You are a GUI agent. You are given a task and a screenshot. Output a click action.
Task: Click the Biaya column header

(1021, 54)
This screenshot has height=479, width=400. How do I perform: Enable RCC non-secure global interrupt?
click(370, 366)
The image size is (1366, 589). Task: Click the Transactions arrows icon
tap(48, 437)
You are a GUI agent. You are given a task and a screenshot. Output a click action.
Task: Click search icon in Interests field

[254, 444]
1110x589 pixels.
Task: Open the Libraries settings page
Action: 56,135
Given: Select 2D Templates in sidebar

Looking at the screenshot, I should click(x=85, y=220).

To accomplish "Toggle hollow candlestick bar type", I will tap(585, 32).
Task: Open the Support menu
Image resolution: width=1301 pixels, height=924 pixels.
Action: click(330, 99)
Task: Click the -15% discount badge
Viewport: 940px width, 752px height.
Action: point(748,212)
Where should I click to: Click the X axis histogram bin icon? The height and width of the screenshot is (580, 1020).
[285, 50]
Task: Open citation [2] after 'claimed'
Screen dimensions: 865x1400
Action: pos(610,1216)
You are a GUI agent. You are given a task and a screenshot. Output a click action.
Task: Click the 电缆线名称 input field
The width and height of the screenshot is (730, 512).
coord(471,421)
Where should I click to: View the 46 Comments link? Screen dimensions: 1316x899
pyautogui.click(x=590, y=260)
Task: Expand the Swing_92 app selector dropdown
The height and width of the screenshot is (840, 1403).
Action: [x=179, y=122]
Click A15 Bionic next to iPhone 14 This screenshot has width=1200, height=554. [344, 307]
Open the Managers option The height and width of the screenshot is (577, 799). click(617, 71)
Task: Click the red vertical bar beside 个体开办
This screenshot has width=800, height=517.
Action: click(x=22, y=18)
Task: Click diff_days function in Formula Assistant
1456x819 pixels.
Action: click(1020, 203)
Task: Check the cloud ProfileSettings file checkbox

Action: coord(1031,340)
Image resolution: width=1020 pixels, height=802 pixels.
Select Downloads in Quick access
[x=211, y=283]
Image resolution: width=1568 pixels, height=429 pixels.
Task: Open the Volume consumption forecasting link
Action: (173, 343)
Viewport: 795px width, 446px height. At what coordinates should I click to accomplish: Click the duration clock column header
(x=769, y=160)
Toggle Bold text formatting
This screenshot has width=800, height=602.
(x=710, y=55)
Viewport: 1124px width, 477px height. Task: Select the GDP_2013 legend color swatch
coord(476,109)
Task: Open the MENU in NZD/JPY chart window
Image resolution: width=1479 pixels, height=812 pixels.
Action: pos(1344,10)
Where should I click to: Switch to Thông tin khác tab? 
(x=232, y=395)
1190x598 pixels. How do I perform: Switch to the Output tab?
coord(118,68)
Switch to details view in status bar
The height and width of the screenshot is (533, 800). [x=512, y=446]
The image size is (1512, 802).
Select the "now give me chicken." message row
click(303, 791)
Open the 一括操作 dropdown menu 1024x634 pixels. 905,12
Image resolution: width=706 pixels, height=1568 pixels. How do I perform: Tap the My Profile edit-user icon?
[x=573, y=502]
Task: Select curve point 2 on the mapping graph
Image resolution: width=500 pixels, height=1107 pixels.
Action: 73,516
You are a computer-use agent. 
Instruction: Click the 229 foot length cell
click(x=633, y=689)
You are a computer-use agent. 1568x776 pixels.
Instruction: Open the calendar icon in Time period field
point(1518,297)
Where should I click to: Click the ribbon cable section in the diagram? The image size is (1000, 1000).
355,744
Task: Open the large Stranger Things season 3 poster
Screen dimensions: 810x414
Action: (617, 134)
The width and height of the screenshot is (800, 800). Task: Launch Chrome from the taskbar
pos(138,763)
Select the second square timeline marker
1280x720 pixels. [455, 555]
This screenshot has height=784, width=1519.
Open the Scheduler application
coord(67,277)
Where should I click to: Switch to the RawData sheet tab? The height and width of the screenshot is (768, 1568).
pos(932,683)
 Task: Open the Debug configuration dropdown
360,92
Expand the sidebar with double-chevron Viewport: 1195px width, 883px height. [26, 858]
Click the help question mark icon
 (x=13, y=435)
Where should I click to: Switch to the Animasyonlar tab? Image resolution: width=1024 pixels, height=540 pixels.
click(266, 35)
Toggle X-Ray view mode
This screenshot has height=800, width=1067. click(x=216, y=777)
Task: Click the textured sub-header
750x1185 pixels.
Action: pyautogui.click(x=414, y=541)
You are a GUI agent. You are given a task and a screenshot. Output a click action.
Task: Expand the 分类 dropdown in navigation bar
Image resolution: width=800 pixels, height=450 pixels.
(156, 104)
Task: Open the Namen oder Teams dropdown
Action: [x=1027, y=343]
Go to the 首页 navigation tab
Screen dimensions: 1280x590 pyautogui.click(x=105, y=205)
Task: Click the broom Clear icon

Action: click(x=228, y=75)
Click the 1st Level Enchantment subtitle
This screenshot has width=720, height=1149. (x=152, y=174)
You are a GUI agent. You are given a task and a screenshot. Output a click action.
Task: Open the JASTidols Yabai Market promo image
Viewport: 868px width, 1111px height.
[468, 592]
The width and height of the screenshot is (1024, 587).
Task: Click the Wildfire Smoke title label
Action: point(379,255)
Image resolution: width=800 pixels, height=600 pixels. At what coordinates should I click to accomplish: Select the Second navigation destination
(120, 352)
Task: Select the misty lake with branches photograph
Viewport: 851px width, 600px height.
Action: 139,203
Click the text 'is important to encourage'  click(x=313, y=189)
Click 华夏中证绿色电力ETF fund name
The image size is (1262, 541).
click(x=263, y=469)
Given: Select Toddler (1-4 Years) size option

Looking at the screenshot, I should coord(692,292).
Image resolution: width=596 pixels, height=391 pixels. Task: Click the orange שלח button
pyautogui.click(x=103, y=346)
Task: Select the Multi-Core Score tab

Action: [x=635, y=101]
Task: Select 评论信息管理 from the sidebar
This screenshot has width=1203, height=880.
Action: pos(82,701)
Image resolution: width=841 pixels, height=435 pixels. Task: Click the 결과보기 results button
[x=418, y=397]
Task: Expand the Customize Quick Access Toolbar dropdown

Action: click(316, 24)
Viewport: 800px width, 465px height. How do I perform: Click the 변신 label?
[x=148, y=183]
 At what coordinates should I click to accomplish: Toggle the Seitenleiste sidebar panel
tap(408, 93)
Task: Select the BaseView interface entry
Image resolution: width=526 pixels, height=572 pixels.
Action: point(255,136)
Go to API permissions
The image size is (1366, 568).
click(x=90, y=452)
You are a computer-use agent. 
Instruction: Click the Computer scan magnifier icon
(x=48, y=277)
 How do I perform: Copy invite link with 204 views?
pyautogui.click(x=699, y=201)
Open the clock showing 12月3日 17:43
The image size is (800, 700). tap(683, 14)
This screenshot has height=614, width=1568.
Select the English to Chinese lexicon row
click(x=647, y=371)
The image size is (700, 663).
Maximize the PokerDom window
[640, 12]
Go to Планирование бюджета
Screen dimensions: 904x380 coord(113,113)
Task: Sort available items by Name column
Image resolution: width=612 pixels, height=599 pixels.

☆ ☆ ☆ ☆ ☆ ☆ ☆

THE PROBLEM:
Reproduce the data above exactly, leaving nothing out.

REPLY TO THE EXERCISE:
You are a GUI agent. You are given a task and a screenshot. Output a click action.
Task: Click the Biaya column header

(1021, 54)
This screenshot has height=479, width=400. How do I perform: Enable RCC non-secure global interrupt?
click(370, 366)
The image size is (1366, 589). Task: Click the Transactions arrows icon
tap(48, 437)
You are a GUI agent. You are given a task and a screenshot. Output a click action.
Task: Click search icon in Interests field

[254, 444]
1110x589 pixels.
Task: Open the Libraries settings page
Action: 56,135
Given: Select 2D Templates in sidebar

Looking at the screenshot, I should click(x=85, y=220).

To accomplish "Toggle hollow candlestick bar type", I will tap(585, 32).
Task: Open the Support menu
Image resolution: width=1301 pixels, height=924 pixels.
Action: click(330, 99)
Task: Click the -15% discount badge
Viewport: 940px width, 752px height.
Action: point(748,212)
Where should I click to: Click the X axis histogram bin icon? The height and width of the screenshot is (580, 1020).
[285, 50]
Task: Open citation [2] after 'claimed'
Screen dimensions: 865x1400
Action: pos(610,1216)
You are a GUI agent. You are given a task and a screenshot. Output a click action.
Task: Click the 电缆线名称 input field
The width and height of the screenshot is (730, 512).
coord(471,421)
Where should I click to: View the 46 Comments link? Screen dimensions: 1316x899
pyautogui.click(x=590, y=260)
Task: Expand the Swing_92 app selector dropdown
The height and width of the screenshot is (840, 1403).
Action: [x=179, y=122]
Click A15 Bionic next to iPhone 14 This screenshot has width=1200, height=554. [344, 307]
Open the Managers option The height and width of the screenshot is (577, 799). click(617, 71)
Task: Click the red vertical bar beside 个体开办
This screenshot has width=800, height=517.
Action: click(x=22, y=18)
Task: Click diff_days function in Formula Assistant
1456x819 pixels.
Action: click(1020, 203)
Task: Check the cloud ProfileSettings file checkbox

Action: coord(1031,340)
Image resolution: width=1020 pixels, height=802 pixels.
Select Downloads in Quick access
[x=211, y=283]
Image resolution: width=1568 pixels, height=429 pixels.
Task: Open the Volume consumption forecasting link
Action: (173, 343)
Viewport: 795px width, 446px height. At what coordinates should I click to accomplish: Click the duration clock column header
(x=769, y=160)
Toggle Bold text formatting
This screenshot has width=800, height=602.
(x=710, y=55)
Viewport: 1124px width, 477px height. Task: Select the GDP_2013 legend color swatch
coord(476,109)
Task: Open the MENU in NZD/JPY chart window
Image resolution: width=1479 pixels, height=812 pixels.
Action: pos(1344,10)
Where should I click to: Switch to Thông tin khác tab? 
(x=232, y=395)
1190x598 pixels. How do I perform: Switch to the Output tab?
coord(118,68)
Switch to details view in status bar
The height and width of the screenshot is (533, 800). [x=512, y=446]
The image size is (1512, 802).
Select the "now give me chicken." message row
click(303, 791)
Open the 一括操作 dropdown menu 1024x634 pixels. 905,12
Image resolution: width=706 pixels, height=1568 pixels. How do I perform: Tap the My Profile edit-user icon?
[x=573, y=502]
Task: Select curve point 2 on the mapping graph
Image resolution: width=500 pixels, height=1107 pixels.
Action: 73,516
You are a computer-use agent. 
Instruction: Click the 229 foot length cell
click(x=633, y=689)
You are a computer-use agent. 1568x776 pixels.
Instruction: Open the calendar icon in Time period field
point(1518,297)
Where should I click to: Click the ribbon cable section in the diagram? The image size is (1000, 1000).
355,744
Task: Open the large Stranger Things season 3 poster
Screen dimensions: 810x414
Action: (617, 134)
The width and height of the screenshot is (800, 800). Task: Launch Chrome from the taskbar
pos(138,763)
Select the second square timeline marker
1280x720 pixels. [455, 555]
This screenshot has height=784, width=1519.
Open the Scheduler application
coord(67,277)
Where should I click to: Switch to the RawData sheet tab? The height and width of the screenshot is (768, 1568).
pos(932,683)
 Task: Open the Debug configuration dropdown
360,92
Expand the sidebar with double-chevron Viewport: 1195px width, 883px height. [26, 858]
Click the help question mark icon
 (x=13, y=435)
Where should I click to: Switch to the Animasyonlar tab? Image resolution: width=1024 pixels, height=540 pixels.
click(266, 35)
Toggle X-Ray view mode
This screenshot has height=800, width=1067. click(x=216, y=777)
Task: Click the textured sub-header
750x1185 pixels.
Action: pyautogui.click(x=414, y=541)
You are a GUI agent. You are given a task and a screenshot. Output a click action.
Task: Expand the 分类 dropdown in navigation bar
Image resolution: width=800 pixels, height=450 pixels.
(156, 104)
Task: Open the Namen oder Teams dropdown
Action: [x=1027, y=343]
Go to the 首页 navigation tab
Screen dimensions: 1280x590 pyautogui.click(x=105, y=205)
Task: Click the broom Clear icon

Action: click(x=228, y=75)
Click the 1st Level Enchantment subtitle
This screenshot has width=720, height=1149. (x=152, y=174)
You are a GUI agent. You are given a task and a screenshot. Output a click action.
Task: Open the JASTidols Yabai Market promo image
Viewport: 868px width, 1111px height.
[468, 592]
The width and height of the screenshot is (1024, 587).
Task: Click the Wildfire Smoke title label
Action: point(379,255)
Image resolution: width=800 pixels, height=600 pixels. At what coordinates should I click to accomplish: Select the Second navigation destination
(120, 352)
Task: Select the misty lake with branches photograph
Viewport: 851px width, 600px height.
Action: 139,203
Click the text 'is important to encourage'  click(x=313, y=189)
Click 华夏中证绿色电力ETF fund name
The image size is (1262, 541).
click(x=263, y=469)
Given: Select Toddler (1-4 Years) size option

Looking at the screenshot, I should coord(692,292).
Image resolution: width=596 pixels, height=391 pixels. Task: Click the orange שלח button
pyautogui.click(x=103, y=346)
Task: Select the Multi-Core Score tab

Action: [x=635, y=101]
Task: Select 评论信息管理 from the sidebar
This screenshot has width=1203, height=880.
Action: pos(82,701)
Image resolution: width=841 pixels, height=435 pixels. Task: Click the 결과보기 results button
[x=418, y=397]
Task: Expand the Customize Quick Access Toolbar dropdown

Action: click(316, 24)
Viewport: 800px width, 465px height. How do I perform: Click the 변신 label?
[x=148, y=183]
 At what coordinates should I click to accomplish: Toggle the Seitenleiste sidebar panel
tap(408, 93)
Task: Select the BaseView interface entry
Image resolution: width=526 pixels, height=572 pixels.
Action: point(255,136)
Go to API permissions
The image size is (1366, 568).
click(x=90, y=452)
You are a computer-use agent. 
Instruction: Click the Computer scan magnifier icon
(x=48, y=277)
 How do I perform: Copy invite link with 204 views?
pyautogui.click(x=699, y=201)
Open the clock showing 12月3日 17:43
The image size is (800, 700). tap(683, 14)
This screenshot has height=614, width=1568.
Select the English to Chinese lexicon row
click(x=647, y=371)
The image size is (700, 663).
Maximize the PokerDom window
[640, 12]
Go to Планирование бюджета
Screen dimensions: 904x380 coord(113,113)
Task: Sort available items by Name column
Image resolution: width=612 pixels, height=599 pixels.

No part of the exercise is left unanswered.